» **TEXTE D'ÉTUDE**:
□ □ □ □ □ □ □

La crise sanitaire au lycée, entre absurdités et espoirs
par
Marc Anglaret
La réforme du lycée et du bac, c’est la catastrophe. Avec la crise sanitaire… c’est encore pire !
La crise sanitaire que nous traversons a malheureusement confirmé le caractère à la fois absurde et néfaste des réformes Blanquer du lycée et du baccalauréat. C’est l’occasion de rappeler deux de leurs aspects les plus négatifs :
En première et en terminale, il n’y a plus vraiment de classes ; ou plutôt, les élèves d’une même classe passent presque toujours moins de temps tous ensemble que séparément, puisqu’ils ne font presque jamais les mêmes spécialités, qui les occupent 12 heures par semaine, et qu’ils ne sont pas non plus ensemble en langues et en EPS. Cet éclatement du groupe classe a eu pour effet de casser la dynamique et la solidarité entre les élèves (et de rendre aussi plus difficiles les relations amicales ou amoureuses). Avec la crise de la Covid, un nouveau problème apparaît : les protocoles reposant sur un certain nombre de cas contacts à l’intérieur d’une « classe » sont purement et simplement absurdes ou inapplicables, puisqu’il n’y a plus de classes.

□ □ □ □ □ □ □

» **ITEMS FOURNIS**:
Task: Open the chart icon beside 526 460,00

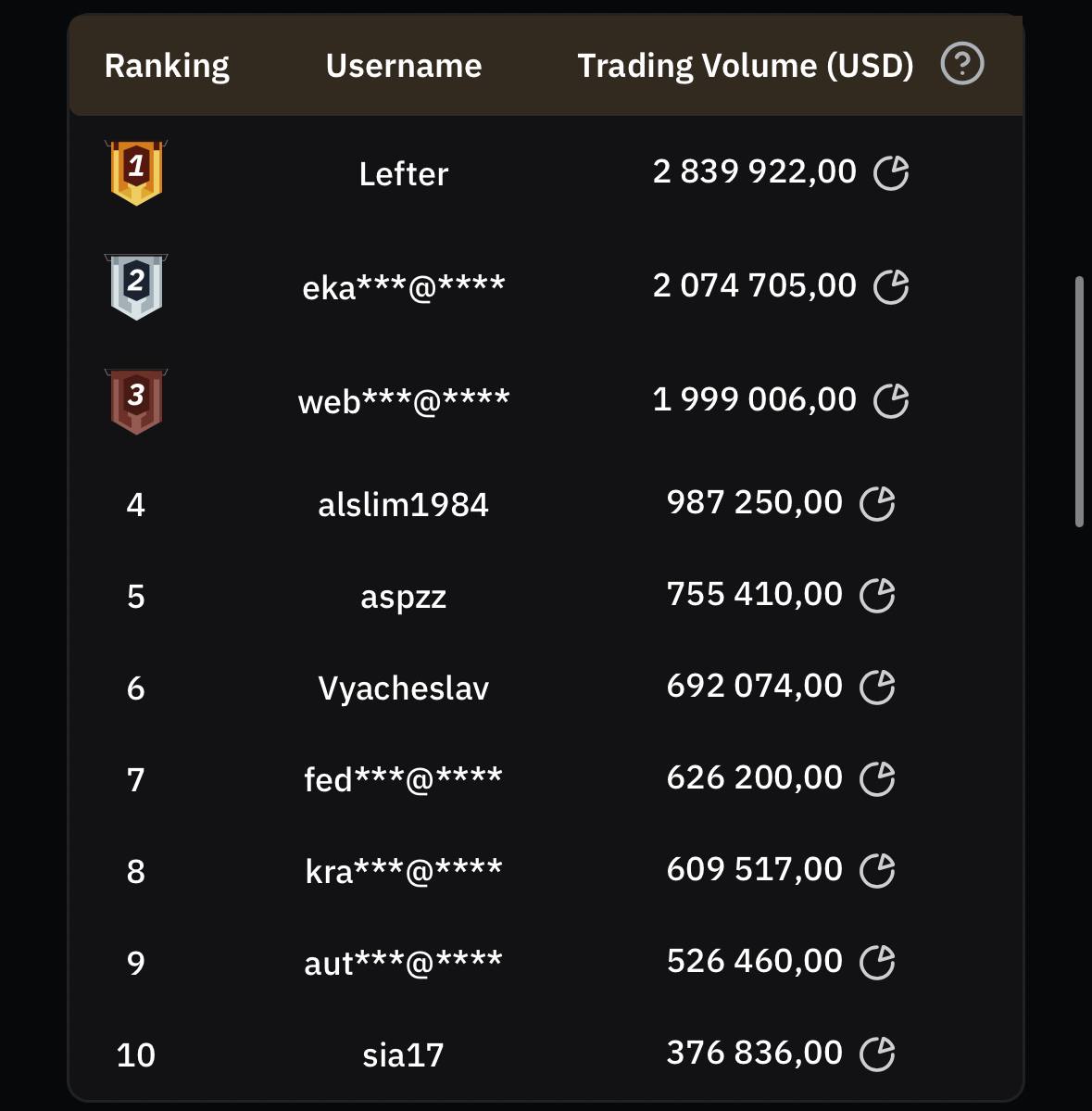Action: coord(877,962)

□ □ □ □ □ □ □

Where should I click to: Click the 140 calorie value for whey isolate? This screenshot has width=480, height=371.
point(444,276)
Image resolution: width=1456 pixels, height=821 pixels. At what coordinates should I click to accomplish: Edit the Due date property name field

□ □ □ □ □ □ □

» **EXPLORER LE TEXTE**:
1: Répondez à ces questions sur l'article consacré à la crise sanitaire au lycée :
(a) De qui portent le nom les réformes du lycée et du baccalauréat critiquées dans l'article ?
(b) Combien d'heures par semaine les spécialités occupent-elles les élèves ?
(c) Sur quoi reposent les protocoles que l'article juge absurdes ou inapplicables ?
2: Écrivez la suite de l'article sur la crise sanitaire au lycée, à partir de sa dernière phrase.

» **RÉPONSES PAR CONSIGNE**:
1:
(a) Blanquer : l'article parle des « réformes Blanquer ».
(b) 12 heures par semaine.
(c) Sur un certain nombre de cas contacts à l'intérieur d'une « classe ».

2:
La multiplication des épreuves comptant pour le bac (nommées « E3C » l’an dernier, rebaptisées « évaluations communes », ainsi que les épreuves finales en mars et juin) au cours des années de première et de terminale donne aux élèves le sentiment qu’ils sont en évaluation permanente, avec le stress que cela génère. La prise en compte de toutes les notes de première et de terminale (qui représentent 10 % de la note finale) est une aberration pédagogique, puisqu’elle transforme de fait l’évaluation formative (dont le but est de « diagnostiquer » les difficultés des élèves pour y remédier ensuite) en évaluation sommative (dont la fonction de vérifier ou l’acquisition de savoirs ou de savoir-faire, et éventuellement de valider ou non l’obtention d’un examen). Jusqu’alors, une mauvaise note en début d’année n’avait pas de réelle conséquence, si ce n’est d’alerter l’élève sur ses difficultés. Désormais, cette mauvaise note compte pour le bac, ce qui pénalise particulièrement les élèves en difficulté en masquant leurs progrès. Ces graves inconvénients de la réforme du bac ont été eux aussi accentués par la crise sanitaire, puisque les mesures qui ont été prises (les élèves ne viennent plus que 50 % du temps au lycée) compliquent encore la mise en place de ces évaluations, déjà chronophages en elles-mêmes.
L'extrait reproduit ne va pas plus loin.